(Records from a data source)
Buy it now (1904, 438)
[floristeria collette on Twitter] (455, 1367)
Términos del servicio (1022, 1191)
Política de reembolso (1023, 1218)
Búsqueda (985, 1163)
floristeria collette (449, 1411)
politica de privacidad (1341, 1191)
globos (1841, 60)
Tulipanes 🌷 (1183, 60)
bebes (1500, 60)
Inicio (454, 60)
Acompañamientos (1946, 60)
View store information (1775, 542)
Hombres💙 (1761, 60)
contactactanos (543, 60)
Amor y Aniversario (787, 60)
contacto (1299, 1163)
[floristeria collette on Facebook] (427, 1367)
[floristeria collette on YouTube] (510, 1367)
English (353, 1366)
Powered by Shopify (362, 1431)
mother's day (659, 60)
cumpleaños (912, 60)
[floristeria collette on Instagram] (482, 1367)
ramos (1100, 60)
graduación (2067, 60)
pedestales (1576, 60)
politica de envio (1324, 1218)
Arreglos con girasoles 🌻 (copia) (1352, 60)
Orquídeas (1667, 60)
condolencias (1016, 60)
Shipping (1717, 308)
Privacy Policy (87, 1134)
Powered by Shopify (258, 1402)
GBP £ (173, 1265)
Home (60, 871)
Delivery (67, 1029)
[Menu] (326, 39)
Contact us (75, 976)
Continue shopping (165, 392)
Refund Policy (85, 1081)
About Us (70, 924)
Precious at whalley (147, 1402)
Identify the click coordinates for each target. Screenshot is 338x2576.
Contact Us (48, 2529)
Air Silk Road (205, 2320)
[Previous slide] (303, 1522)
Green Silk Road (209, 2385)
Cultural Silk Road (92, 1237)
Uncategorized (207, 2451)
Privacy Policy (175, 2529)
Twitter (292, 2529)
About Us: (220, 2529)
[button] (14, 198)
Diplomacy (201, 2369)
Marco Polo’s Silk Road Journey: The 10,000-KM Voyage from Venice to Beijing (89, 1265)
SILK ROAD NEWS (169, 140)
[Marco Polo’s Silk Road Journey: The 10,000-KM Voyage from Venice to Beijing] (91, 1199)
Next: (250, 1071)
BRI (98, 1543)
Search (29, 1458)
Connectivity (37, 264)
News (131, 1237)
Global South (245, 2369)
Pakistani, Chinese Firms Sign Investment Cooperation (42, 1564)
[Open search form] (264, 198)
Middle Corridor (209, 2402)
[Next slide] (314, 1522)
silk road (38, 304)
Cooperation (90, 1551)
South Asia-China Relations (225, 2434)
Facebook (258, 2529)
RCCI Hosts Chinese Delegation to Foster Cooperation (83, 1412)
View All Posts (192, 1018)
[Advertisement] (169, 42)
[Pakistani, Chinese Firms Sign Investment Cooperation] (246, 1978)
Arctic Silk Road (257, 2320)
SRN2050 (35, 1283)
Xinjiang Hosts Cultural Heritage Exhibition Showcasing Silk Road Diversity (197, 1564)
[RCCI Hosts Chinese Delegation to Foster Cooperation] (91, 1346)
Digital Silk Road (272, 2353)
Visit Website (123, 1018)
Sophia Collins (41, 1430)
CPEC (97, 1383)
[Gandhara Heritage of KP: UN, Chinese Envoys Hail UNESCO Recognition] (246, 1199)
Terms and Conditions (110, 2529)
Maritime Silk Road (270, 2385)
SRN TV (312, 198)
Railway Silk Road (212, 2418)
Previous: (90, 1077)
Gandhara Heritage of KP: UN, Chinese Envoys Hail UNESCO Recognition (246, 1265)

_What is needed_. All that is wanted is the stretch of lines above from the one containing "English (353, 1366)" through the one containing "About Us: (220, 2529)", duplicated exactly.

_Result for this exercise_.
English (353, 1366)
Powered by Shopify (362, 1431)
mother's day (659, 60)
cumpleaños (912, 60)
[floristeria collette on Instagram] (482, 1367)
ramos (1100, 60)
graduación (2067, 60)
pedestales (1576, 60)
politica de envio (1324, 1218)
Arreglos con girasoles 🌻 (copia) (1352, 60)
Orquídeas (1667, 60)
condolencias (1016, 60)
Shipping (1717, 308)
Privacy Policy (87, 1134)
Powered by Shopify (258, 1402)
GBP £ (173, 1265)
Home (60, 871)
Delivery (67, 1029)
[Menu] (326, 39)
Contact us (75, 976)
Continue shopping (165, 392)
Refund Policy (85, 1081)
About Us (70, 924)
Precious at whalley (147, 1402)
Identify the click coordinates for each target. Screenshot is 338x2576.
Contact Us (48, 2529)
Air Silk Road (205, 2320)
[Previous slide] (303, 1522)
Green Silk Road (209, 2385)
Cultural Silk Road (92, 1237)
Uncategorized (207, 2451)
Privacy Policy (175, 2529)
Twitter (292, 2529)
About Us: (220, 2529)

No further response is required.